-- Information supplied follows --

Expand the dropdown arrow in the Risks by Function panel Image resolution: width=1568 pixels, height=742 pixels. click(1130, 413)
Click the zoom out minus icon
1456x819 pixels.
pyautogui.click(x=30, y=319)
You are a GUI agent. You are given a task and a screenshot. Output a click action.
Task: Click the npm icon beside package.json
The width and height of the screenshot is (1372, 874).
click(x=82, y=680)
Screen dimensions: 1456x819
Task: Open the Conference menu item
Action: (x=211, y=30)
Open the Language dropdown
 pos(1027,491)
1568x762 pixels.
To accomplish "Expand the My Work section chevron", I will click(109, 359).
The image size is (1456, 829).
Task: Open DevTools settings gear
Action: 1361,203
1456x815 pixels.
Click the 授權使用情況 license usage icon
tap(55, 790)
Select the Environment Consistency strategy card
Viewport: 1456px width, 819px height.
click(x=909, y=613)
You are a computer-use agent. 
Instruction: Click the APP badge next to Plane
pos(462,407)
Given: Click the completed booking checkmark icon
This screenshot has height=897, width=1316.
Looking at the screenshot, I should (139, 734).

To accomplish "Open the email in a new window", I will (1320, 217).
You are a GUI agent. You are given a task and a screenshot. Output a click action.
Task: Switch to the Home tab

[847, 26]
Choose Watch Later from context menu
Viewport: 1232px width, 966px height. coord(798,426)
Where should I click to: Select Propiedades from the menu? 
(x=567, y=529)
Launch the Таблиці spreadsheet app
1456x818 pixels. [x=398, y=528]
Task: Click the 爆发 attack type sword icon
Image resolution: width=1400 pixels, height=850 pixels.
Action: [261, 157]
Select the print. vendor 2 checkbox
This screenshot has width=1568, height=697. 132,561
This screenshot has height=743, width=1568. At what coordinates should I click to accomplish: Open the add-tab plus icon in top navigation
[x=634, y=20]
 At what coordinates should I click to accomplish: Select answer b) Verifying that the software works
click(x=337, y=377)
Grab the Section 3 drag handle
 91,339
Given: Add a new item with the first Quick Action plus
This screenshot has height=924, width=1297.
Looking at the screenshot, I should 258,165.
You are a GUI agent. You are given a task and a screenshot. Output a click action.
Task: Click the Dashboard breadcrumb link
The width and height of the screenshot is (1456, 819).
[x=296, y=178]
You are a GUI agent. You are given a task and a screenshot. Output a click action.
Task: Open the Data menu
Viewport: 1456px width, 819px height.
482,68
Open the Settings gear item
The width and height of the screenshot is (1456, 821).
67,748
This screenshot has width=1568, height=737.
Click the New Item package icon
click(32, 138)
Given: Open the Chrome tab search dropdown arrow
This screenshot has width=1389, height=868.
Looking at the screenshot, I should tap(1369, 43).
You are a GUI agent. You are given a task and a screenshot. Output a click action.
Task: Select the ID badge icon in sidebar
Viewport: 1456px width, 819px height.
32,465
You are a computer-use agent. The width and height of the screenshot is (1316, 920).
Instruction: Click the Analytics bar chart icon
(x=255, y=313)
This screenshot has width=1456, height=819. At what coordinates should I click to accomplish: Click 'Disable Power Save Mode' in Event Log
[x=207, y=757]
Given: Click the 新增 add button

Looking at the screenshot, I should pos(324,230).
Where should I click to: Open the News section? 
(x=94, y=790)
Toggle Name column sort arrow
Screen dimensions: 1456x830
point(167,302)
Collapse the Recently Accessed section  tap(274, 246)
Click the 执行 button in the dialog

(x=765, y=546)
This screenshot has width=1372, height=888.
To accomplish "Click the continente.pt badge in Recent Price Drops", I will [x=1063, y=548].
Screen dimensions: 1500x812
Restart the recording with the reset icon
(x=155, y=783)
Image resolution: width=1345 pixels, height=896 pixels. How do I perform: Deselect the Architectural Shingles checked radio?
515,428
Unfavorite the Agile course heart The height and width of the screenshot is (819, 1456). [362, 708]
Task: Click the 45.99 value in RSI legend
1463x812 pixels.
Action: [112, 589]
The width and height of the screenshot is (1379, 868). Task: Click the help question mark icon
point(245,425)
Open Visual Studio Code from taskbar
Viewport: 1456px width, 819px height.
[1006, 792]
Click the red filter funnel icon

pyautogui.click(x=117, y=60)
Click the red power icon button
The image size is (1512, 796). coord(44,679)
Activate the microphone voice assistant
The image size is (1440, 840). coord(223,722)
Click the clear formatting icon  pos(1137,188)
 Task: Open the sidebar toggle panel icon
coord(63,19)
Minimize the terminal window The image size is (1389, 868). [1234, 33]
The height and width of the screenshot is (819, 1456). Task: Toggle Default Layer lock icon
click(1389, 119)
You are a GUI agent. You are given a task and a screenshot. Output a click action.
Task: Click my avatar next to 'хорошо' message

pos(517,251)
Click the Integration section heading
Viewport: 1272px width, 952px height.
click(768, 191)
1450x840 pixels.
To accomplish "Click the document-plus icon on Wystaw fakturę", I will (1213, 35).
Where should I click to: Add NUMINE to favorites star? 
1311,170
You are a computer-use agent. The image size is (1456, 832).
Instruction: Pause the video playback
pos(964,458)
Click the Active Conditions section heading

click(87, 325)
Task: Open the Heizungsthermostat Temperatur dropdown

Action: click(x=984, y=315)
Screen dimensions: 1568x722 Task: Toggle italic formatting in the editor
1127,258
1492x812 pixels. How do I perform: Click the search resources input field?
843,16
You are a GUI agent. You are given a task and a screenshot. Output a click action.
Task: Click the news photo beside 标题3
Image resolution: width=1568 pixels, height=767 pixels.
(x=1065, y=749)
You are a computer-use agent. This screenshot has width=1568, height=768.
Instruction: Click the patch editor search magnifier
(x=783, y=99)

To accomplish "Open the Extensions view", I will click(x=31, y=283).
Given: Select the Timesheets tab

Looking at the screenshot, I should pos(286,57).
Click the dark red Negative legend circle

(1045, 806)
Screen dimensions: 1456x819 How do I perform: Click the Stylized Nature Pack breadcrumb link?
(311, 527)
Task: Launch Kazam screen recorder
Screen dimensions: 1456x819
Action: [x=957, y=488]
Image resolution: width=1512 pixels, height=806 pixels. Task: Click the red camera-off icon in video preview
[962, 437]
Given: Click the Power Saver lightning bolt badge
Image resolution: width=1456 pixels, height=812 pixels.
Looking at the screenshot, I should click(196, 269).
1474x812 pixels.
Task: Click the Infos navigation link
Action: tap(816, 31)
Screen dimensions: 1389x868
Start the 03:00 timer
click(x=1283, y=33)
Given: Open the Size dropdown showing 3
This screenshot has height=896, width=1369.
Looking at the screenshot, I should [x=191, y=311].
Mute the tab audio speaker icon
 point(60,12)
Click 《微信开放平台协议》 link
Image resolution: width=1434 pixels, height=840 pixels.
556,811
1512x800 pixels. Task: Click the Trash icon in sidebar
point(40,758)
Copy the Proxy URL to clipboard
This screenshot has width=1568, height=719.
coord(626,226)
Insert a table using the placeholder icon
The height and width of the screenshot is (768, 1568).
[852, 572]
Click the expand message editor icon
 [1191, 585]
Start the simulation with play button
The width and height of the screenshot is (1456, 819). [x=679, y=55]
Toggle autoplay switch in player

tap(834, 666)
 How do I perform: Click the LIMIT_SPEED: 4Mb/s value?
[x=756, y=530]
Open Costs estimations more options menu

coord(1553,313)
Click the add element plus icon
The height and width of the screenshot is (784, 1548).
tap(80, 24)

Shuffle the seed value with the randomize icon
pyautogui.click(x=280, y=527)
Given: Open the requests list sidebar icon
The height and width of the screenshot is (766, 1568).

-- Information supplied concluded --

Work item.
Write the records out again. Keep every line exactly as it is.

Answer box.
Expand the dropdown arrow in the Risks by Function panel Image resolution: width=1568 pixels, height=742 pixels. click(1130, 413)
Click the zoom out minus icon
1456x819 pixels.
pyautogui.click(x=30, y=319)
You are a GUI agent. You are given a task and a screenshot. Output a click action.
Task: Click the npm icon beside package.json
The width and height of the screenshot is (1372, 874).
click(x=82, y=680)
Screen dimensions: 1456x819
Task: Open the Conference menu item
Action: (x=211, y=30)
Open the Language dropdown
 pos(1027,491)
1568x762 pixels.
To accomplish "Expand the My Work section chevron", I will click(109, 359).
The image size is (1456, 829).
Task: Open DevTools settings gear
Action: 1361,203
1456x815 pixels.
Click the 授權使用情況 license usage icon
tap(55, 790)
Select the Environment Consistency strategy card
Viewport: 1456px width, 819px height.
click(x=909, y=613)
You are a computer-use agent. 
Instruction: Click the APP badge next to Plane
pos(462,407)
Given: Click the completed booking checkmark icon
This screenshot has height=897, width=1316.
Looking at the screenshot, I should (139, 734).

To accomplish "Open the email in a new window", I will (1320, 217).
You are a GUI agent. You are given a task and a screenshot. Output a click action.
Task: Switch to the Home tab

[847, 26]
Choose Watch Later from context menu
Viewport: 1232px width, 966px height. coord(798,426)
Where should I click to: Select Propiedades from the menu? 
(x=567, y=529)
Launch the Таблиці spreadsheet app
1456x818 pixels. [x=398, y=528]
Task: Click the 爆发 attack type sword icon
Image resolution: width=1400 pixels, height=850 pixels.
Action: [261, 157]
Select the print. vendor 2 checkbox
This screenshot has width=1568, height=697. 132,561
This screenshot has height=743, width=1568. At what coordinates should I click to accomplish: Open the add-tab plus icon in top navigation
[x=634, y=20]
 At what coordinates should I click to accomplish: Select answer b) Verifying that the software works
click(x=337, y=377)
Grab the Section 3 drag handle
 91,339
Given: Add a new item with the first Quick Action plus
This screenshot has height=924, width=1297.
Looking at the screenshot, I should 258,165.
You are a GUI agent. You are given a task and a screenshot. Output a click action.
Task: Click the Dashboard breadcrumb link
The width and height of the screenshot is (1456, 819).
[x=296, y=178]
You are a GUI agent. You are given a task and a screenshot. Output a click action.
Task: Open the Data menu
Viewport: 1456px width, 819px height.
482,68
Open the Settings gear item
The width and height of the screenshot is (1456, 821).
67,748
This screenshot has width=1568, height=737.
Click the New Item package icon
click(32, 138)
Given: Open the Chrome tab search dropdown arrow
This screenshot has width=1389, height=868.
Looking at the screenshot, I should tap(1369, 43).
You are a GUI agent. You are given a task and a screenshot. Output a click action.
Task: Select the ID badge icon in sidebar
Viewport: 1456px width, 819px height.
32,465
You are a computer-use agent. The width and height of the screenshot is (1316, 920).
Instruction: Click the Analytics bar chart icon
(x=255, y=313)
This screenshot has width=1456, height=819. At what coordinates should I click to accomplish: Click 'Disable Power Save Mode' in Event Log
[x=207, y=757]
Given: Click the 新增 add button

Looking at the screenshot, I should pos(324,230).
Where should I click to: Open the News section? 
(x=94, y=790)
Toggle Name column sort arrow
Screen dimensions: 1456x830
point(167,302)
Collapse the Recently Accessed section  tap(274, 246)
Click the 执行 button in the dialog

(x=765, y=546)
This screenshot has width=1372, height=888.
To accomplish "Click the continente.pt badge in Recent Price Drops", I will [x=1063, y=548].
Screen dimensions: 1500x812
Restart the recording with the reset icon
(x=155, y=783)
Image resolution: width=1345 pixels, height=896 pixels. How do I perform: Deselect the Architectural Shingles checked radio?
515,428
Unfavorite the Agile course heart The height and width of the screenshot is (819, 1456). [362, 708]
Task: Click the 45.99 value in RSI legend
1463x812 pixels.
Action: [112, 589]
The width and height of the screenshot is (1379, 868). Task: Click the help question mark icon
point(245,425)
Open Visual Studio Code from taskbar
Viewport: 1456px width, 819px height.
[1006, 792]
Click the red filter funnel icon

pyautogui.click(x=117, y=60)
Click the red power icon button
The image size is (1512, 796). coord(44,679)
Activate the microphone voice assistant
The image size is (1440, 840). coord(223,722)
Click the clear formatting icon  pos(1137,188)
 Task: Open the sidebar toggle panel icon
coord(63,19)
Minimize the terminal window The image size is (1389, 868). [1234, 33]
The height and width of the screenshot is (819, 1456). Task: Toggle Default Layer lock icon
click(1389, 119)
You are a GUI agent. You are given a task and a screenshot. Output a click action.
Task: Click my avatar next to 'хорошо' message

pos(517,251)
Click the Integration section heading
Viewport: 1272px width, 952px height.
click(768, 191)
1450x840 pixels.
To accomplish "Click the document-plus icon on Wystaw fakturę", I will (1213, 35).
Where should I click to: Add NUMINE to favorites star? 
1311,170
You are a computer-use agent. The image size is (1456, 832).
Instruction: Pause the video playback
pos(964,458)
Click the Active Conditions section heading

click(87, 325)
Task: Open the Heizungsthermostat Temperatur dropdown

Action: click(x=984, y=315)
Screen dimensions: 1568x722 Task: Toggle italic formatting in the editor
1127,258
1492x812 pixels. How do I perform: Click the search resources input field?
843,16
You are a GUI agent. You are given a task and a screenshot. Output a click action.
Task: Click the news photo beside 标题3
Image resolution: width=1568 pixels, height=767 pixels.
(x=1065, y=749)
You are a computer-use agent. This screenshot has width=1568, height=768.
Instruction: Click the patch editor search magnifier
(x=783, y=99)

To accomplish "Open the Extensions view", I will click(x=31, y=283).
Given: Select the Timesheets tab

Looking at the screenshot, I should pos(286,57).
Click the dark red Negative legend circle

(1045, 806)
Screen dimensions: 1456x819 How do I perform: Click the Stylized Nature Pack breadcrumb link?
(311, 527)
Task: Launch Kazam screen recorder
Screen dimensions: 1456x819
Action: [x=957, y=488]
Image resolution: width=1512 pixels, height=806 pixels. Task: Click the red camera-off icon in video preview
[962, 437]
Given: Click the Power Saver lightning bolt badge
Image resolution: width=1456 pixels, height=812 pixels.
Looking at the screenshot, I should click(196, 269).
1474x812 pixels.
Task: Click the Infos navigation link
Action: tap(816, 31)
Screen dimensions: 1389x868
Start the 03:00 timer
click(x=1283, y=33)
Given: Open the Size dropdown showing 3
This screenshot has height=896, width=1369.
Looking at the screenshot, I should [x=191, y=311].
Mute the tab audio speaker icon
 point(60,12)
Click 《微信开放平台协议》 link
Image resolution: width=1434 pixels, height=840 pixels.
556,811
1512x800 pixels. Task: Click the Trash icon in sidebar
point(40,758)
Copy the Proxy URL to clipboard
This screenshot has width=1568, height=719.
coord(626,226)
Insert a table using the placeholder icon
The height and width of the screenshot is (768, 1568).
[852, 572]
Click the expand message editor icon
 [1191, 585]
Start the simulation with play button
The width and height of the screenshot is (1456, 819). [x=679, y=55]
Toggle autoplay switch in player

tap(834, 666)
 How do I perform: Click the LIMIT_SPEED: 4Mb/s value?
[x=756, y=530]
Open Costs estimations more options menu

coord(1553,313)
Click the add element plus icon
The height and width of the screenshot is (784, 1548).
tap(80, 24)

Shuffle the seed value with the randomize icon
pyautogui.click(x=280, y=527)
Given: Open the requests list sidebar icon
The height and width of the screenshot is (766, 1568).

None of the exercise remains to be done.